Los Alamos High School Eco Club Members Hold Climate Strike

Los Alamos High School Eco Club co-president Addy Witt speaks Thursday at Ashley Pond Pavilion during a Climate Strike held by the Club. Courtesy photo

LAHS Eco Club co-president Dana Roelofs speaks at Thursday’s Climate Strike. Courtesy photo

Participants in Thursday’s LAHS Eco Club Climate Strike wave their signs a passers by. Courtesy photo

LAHS Eco Club members cross Canyon Road during Thursday’s Climate Strike. Courtesy photo

LAHS Eco Club members march with their signs during their Climate Strike Thursday. Courtesy photo

BY ADDY WITT
Los Alamos HIgh School Eco Clu

On Thursday night, the Los Alamos High School Eco Club had a successful climate strike during which they achieved their goal of getting the attention of community members and spreading awareness about the urgency necessary to solve the climate crisis. 

Among the participants were: Sam Grow, Dana Roelofs, Titus De Jong, Nina Johnson, Addy Witt, Charlotte Butcher, and Sophie Bathrick-Price, Heidi Johnson, Kelsey Hannaford, Traeh Amburgey, Alex Moulton, Sadie Evans, Mikalh Adams, Jane and William Hite, and Anna Batista and Sebastian Holtkamp.

First, the club presidents gave speeches on the Ashley Pond stage. Here is the speech Addy Witt gave:

“We are striking today, giving up our evening routines, to reinforce the urgency which the climate crisis demands and which we as a nation, state, county, and world are not giving it.

We want to acknowledge the work being done in Los Alamos county and New Mexico to address climate change by making gradual changes and setting goals for carbon neutrality. While we are grateful for the changes happening, we are striking today to demand more. We are in a state of a climate emergency and it needs to be treated as such.

The current goal of the Board of Public Utilities in Los Alamos County, according to Future Energy Resource Reports, is for the Department of Public Utilities “to be a carbon neutral electric provider by 2040.”

By 2040, I will be 36 years old – more than twice my current age. Up to 150 species are going extinct every day, extreme weather events are becoming more and more frequent, arctic sea ice is rapidly diminishing, and you are dragging out a vague goal of carbon neutrality to be reached in another 20 years?

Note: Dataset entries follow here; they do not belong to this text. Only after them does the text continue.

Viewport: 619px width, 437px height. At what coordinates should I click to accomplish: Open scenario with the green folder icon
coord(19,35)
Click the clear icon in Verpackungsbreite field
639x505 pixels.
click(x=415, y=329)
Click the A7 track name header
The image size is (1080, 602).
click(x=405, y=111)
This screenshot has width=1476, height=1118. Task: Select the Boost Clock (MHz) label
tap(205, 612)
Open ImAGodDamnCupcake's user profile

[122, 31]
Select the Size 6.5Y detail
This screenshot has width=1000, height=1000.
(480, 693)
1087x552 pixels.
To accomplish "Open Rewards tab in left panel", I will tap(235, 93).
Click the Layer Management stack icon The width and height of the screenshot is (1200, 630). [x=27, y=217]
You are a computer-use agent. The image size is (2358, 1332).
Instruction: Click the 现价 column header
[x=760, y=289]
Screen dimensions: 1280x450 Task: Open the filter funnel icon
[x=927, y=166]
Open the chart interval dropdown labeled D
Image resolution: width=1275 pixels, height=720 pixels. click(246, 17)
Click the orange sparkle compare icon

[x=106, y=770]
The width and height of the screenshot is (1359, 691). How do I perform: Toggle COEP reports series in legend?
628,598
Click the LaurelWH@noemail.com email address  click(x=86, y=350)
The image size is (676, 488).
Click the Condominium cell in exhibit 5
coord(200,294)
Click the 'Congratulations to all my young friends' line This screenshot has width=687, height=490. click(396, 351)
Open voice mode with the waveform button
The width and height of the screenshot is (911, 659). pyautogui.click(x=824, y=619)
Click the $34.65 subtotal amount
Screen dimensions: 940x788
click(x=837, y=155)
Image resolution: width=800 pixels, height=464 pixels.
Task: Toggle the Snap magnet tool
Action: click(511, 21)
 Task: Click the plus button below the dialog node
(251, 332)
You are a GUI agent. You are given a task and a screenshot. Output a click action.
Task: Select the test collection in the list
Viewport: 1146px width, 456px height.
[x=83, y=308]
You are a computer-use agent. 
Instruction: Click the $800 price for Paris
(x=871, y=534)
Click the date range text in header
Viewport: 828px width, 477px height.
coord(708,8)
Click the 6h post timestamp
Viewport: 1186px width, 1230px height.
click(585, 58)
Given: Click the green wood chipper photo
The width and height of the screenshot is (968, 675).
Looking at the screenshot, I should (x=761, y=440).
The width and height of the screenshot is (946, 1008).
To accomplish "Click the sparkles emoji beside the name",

We demand more urgency than the county’s current promises to “study and recommend” future clean energy and distribution policies. We demand present and current action. Like the climate activist Great Thunberg has said many times: we want you to panic. We want you to act as if our house is on fire, because it is.”

And here is the speech Dana Roelofs gave:

“As the Eco Club at the high school, the thing we’re trying to focus on is education about climate change, in the sense that in school, we don’t get to learn anything.

We don’t have a good recycling program, we don’t have a compost. We aren’t told about climate change, we aren’t educated about climate change, and that’s what Eco Club is trying to do at the high school, we’re trying to get the word out. Us young people have to know there is a problem to even work to solve that problem.

So, the most important goal we are trying to achieve today is to have people our age, younger people, to be aware of this problem so we can do things to change it.

I was trying to look up what our recycling policy is at the school board level, and I couldn’t find anything – we currently don’t have a recycling program at the school. We only have recycling once every two weeks. Recycling is diminishing in our community and in our school systems. 

We don’t have access to the tools necessary to save our environment. As students, we need to be given access to these things, and that is exactly what we are demanding from the school board. Remember when you are voting in these school board elections to vote for people that are going to be willing to give us the access to the education and resources needed to provide for change.

We need to be given these resources and we need to have these conversations with people our age. We want to be educated about climate change so we can start doing things about it.”

After giving speeches, the club marched from the pond to the high school and back with their signs, yelling phrases such as “there is no planet B,” “solution not pollution,” and “no more coal, no more oil, keep your carbon in the soil.” The club plans on holding more strikes in the next couple of months.